PROMPT: Once the line with "Task: Open the 智能记账 sidebar icon" is found, write it out along with each later line exactly, through the end of the entries, skipping every picture.

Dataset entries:
--------------------------------

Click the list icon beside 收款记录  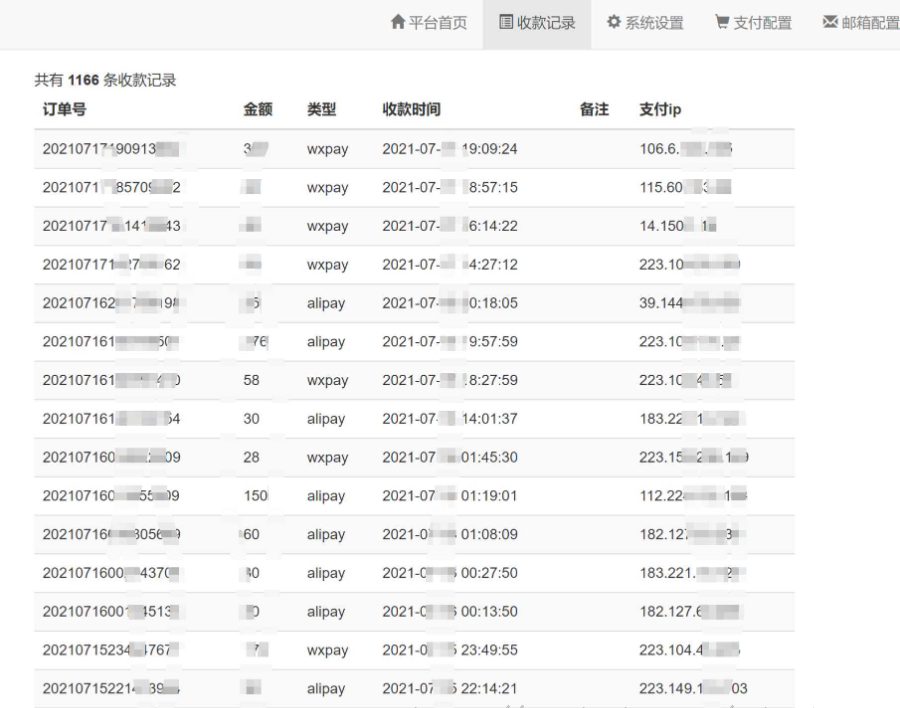click(506, 24)
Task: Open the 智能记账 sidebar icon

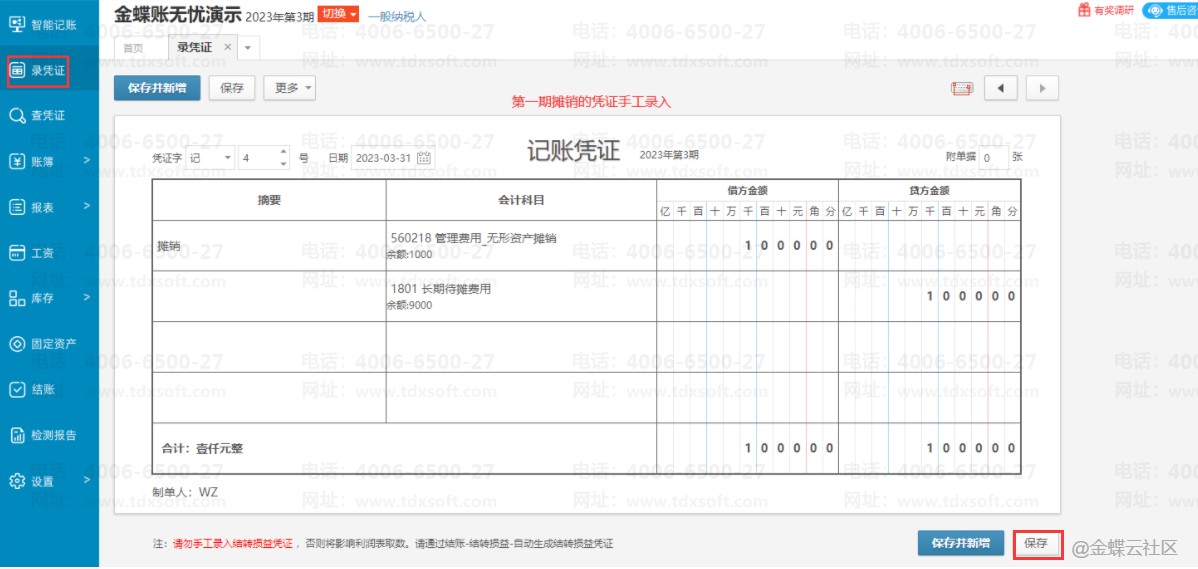Action: (17, 23)
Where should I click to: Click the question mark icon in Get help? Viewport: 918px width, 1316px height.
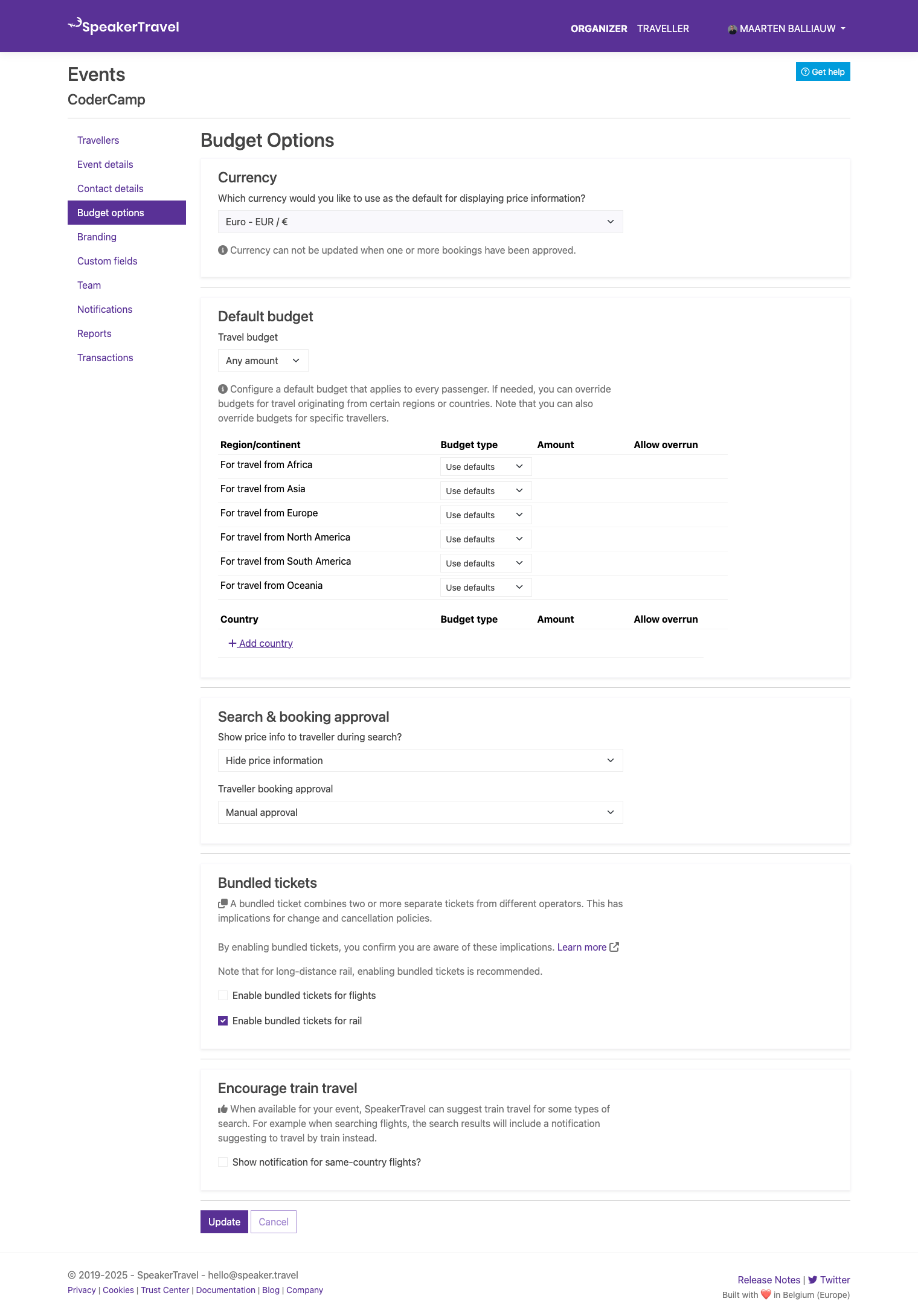(x=805, y=72)
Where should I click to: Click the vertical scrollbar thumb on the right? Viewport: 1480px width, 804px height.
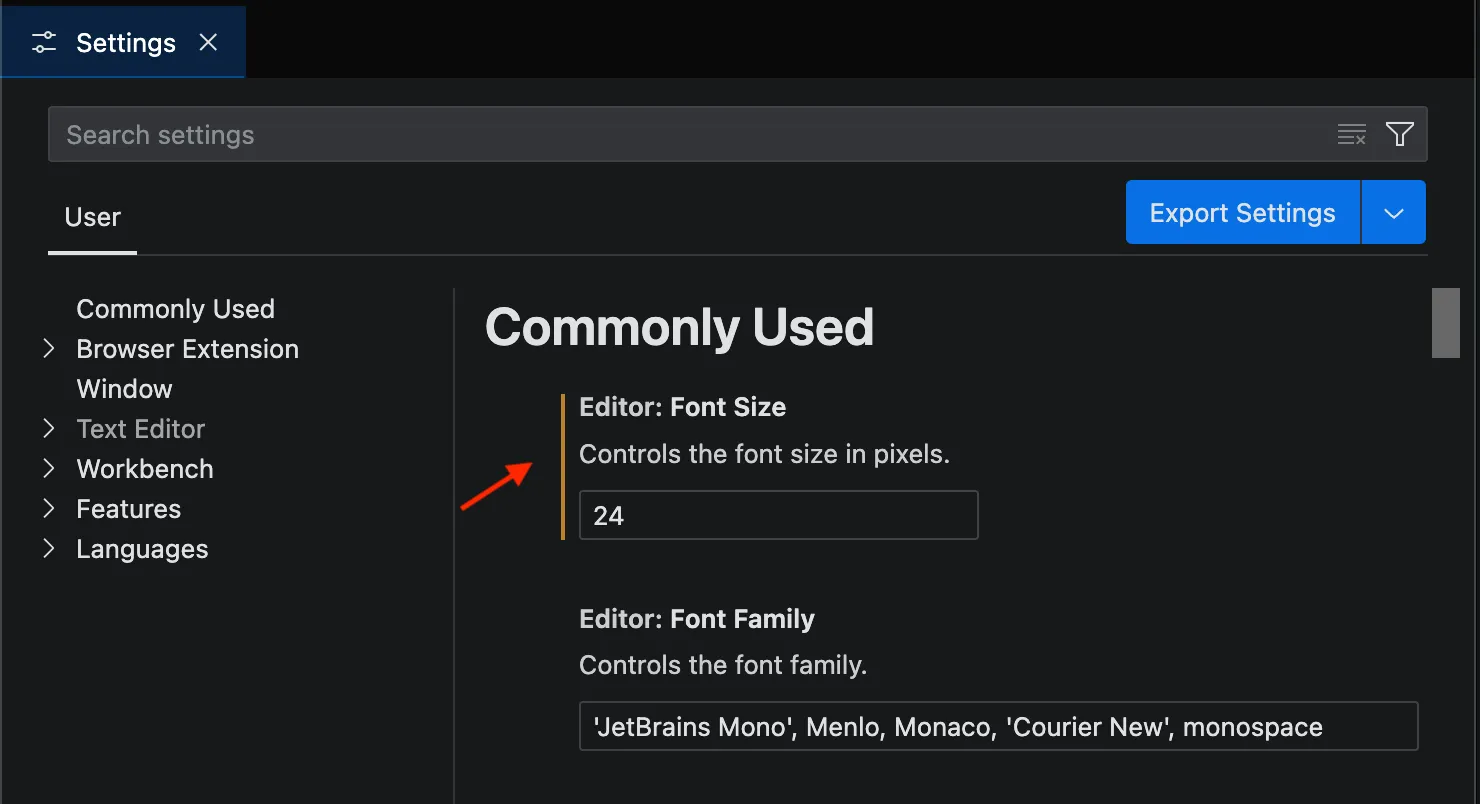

--------------------------------

TASK RESULT:
Task: Open the 智能记账 sidebar icon

Action: (17, 23)
Where should I click to: Click the question mark icon in Get help? Viewport: 918px width, 1316px height.
(x=805, y=72)
Where should I click to: Click the vertical scrollbar thumb on the right? Viewport: 1480px width, 804px height.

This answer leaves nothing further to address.